Üniversiteyi istanbulda okumuştum,bana kalsa geri dönmezdim ama babam geri dönme şartıyla kabul etmişti şehir dışında okumamı.
Buralarda durmak gibi bir niyetim yok aslında,en kısa sürede bir fırsatını bulup gitmeliydim bunu aklıma koymuştum.
Böyle düşünürken konağa gelmiştim. Kapıda duran adamlardan biri kapımı açmıştı. Eeee! Ağa oğlu olmakta bunu gerektirir zaten.
Hah! Ne oğul ama.
Babasını,atasını,evini,ocağını,doğup büyüdüğü yeri terk etmek için can atan oğul.
Konağa girdigimde kimseyi görememiştim. Sakindi neyseki,rahat rahat kafamı dinlerdim.
Odama çıkıp bi duş alsam fena olmazdı hani. Hızlı adımlarla odama çıktım ve kıyafetlerimi çıkarıp duşa girdim.
Kafamdaki seslerden kurtulmak için soğuk suyu tercih etmiştim ama yine bi faydası olmadı.

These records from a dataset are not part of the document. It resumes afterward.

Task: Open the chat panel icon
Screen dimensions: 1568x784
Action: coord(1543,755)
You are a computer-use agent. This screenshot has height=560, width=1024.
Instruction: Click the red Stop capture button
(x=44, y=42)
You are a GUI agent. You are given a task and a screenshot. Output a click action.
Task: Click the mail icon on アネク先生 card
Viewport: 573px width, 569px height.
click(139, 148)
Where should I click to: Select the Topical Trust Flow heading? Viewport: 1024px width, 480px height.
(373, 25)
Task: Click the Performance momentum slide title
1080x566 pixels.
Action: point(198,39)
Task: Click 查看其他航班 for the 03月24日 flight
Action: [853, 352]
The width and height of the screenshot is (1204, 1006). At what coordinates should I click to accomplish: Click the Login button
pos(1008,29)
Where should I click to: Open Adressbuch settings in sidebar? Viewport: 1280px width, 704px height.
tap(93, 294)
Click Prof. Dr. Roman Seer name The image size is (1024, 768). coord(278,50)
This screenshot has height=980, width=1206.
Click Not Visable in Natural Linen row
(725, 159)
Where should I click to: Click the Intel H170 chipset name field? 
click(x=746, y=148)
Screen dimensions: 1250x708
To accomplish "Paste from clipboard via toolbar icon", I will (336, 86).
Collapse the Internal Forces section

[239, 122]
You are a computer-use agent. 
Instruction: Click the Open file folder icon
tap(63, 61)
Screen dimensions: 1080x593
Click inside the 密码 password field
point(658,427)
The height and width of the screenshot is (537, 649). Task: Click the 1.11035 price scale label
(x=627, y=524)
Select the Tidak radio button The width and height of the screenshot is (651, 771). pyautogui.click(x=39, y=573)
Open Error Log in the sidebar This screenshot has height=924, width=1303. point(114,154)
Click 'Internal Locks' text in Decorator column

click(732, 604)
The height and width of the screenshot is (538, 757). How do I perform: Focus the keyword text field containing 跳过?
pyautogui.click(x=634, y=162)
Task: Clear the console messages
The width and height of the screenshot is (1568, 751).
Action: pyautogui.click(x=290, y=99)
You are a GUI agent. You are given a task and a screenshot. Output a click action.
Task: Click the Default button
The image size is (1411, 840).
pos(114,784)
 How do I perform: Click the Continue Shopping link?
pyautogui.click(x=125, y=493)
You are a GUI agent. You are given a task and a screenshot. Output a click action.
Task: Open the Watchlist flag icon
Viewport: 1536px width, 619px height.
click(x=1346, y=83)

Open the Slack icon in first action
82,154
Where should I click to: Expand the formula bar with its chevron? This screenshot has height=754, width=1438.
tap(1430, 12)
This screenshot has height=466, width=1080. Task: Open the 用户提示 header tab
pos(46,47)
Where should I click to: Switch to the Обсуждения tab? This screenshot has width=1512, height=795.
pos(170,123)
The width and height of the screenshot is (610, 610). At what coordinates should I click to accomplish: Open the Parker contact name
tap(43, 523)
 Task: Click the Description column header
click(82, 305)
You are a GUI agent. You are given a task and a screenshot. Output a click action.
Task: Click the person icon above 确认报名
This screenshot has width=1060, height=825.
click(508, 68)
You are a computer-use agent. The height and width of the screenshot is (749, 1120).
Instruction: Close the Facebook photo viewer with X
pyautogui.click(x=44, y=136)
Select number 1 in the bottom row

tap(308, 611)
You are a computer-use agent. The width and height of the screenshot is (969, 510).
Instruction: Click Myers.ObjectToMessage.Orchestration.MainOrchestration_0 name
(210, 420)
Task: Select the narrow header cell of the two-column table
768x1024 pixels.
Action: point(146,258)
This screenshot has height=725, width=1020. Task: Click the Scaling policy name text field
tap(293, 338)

Gitmek fikri daha ağır basmaya başladığından beri herkes, ailemin her üyesi olur olmadık zamanda aklıma gelirdi. Ama beni yine hicbir sebep kararımdan vazgeçirememişti.
Bu sefer babamı düşündüm, işi ne kadar zordu iki kadınla uğraşmak, aşireti yönetmek bu kadar yükün altında nasıl bu kadar dik durabildigini merak ederim hep.
Burada kalmak istemedigim bu yüzdendir,ben babam gibi güçlü olamam. Gerçi ağa olmak gibi bir sorunum yoktu abim o işi sağolsun üstlenmişti.
Burada kalmak onların istediği biri ile evlenmek monoton bir hayat sürmek kesinlikle isteğim şeyler arasında olmazdı.
Bu yüzden di bu gitme çabam.Soğuk suyun altında çok kaldığımı fark edip,çıkmak için hareketlendim.
Tekrar odaya girdigimde rahat bi şeyler giyinip yatağıma uzandım, yemek vaktine kadar dinlenirdim belki biraz.
Yine iç seslerim beni ortasına aldı ve etrafımda dönmeye başladılar.Ne kadar düşündüm , ne zaman uyudum bilmiyorum beni uyandıran ses kapı sesi oldu, yemek için çağırıyorlardı büyük ihtimal.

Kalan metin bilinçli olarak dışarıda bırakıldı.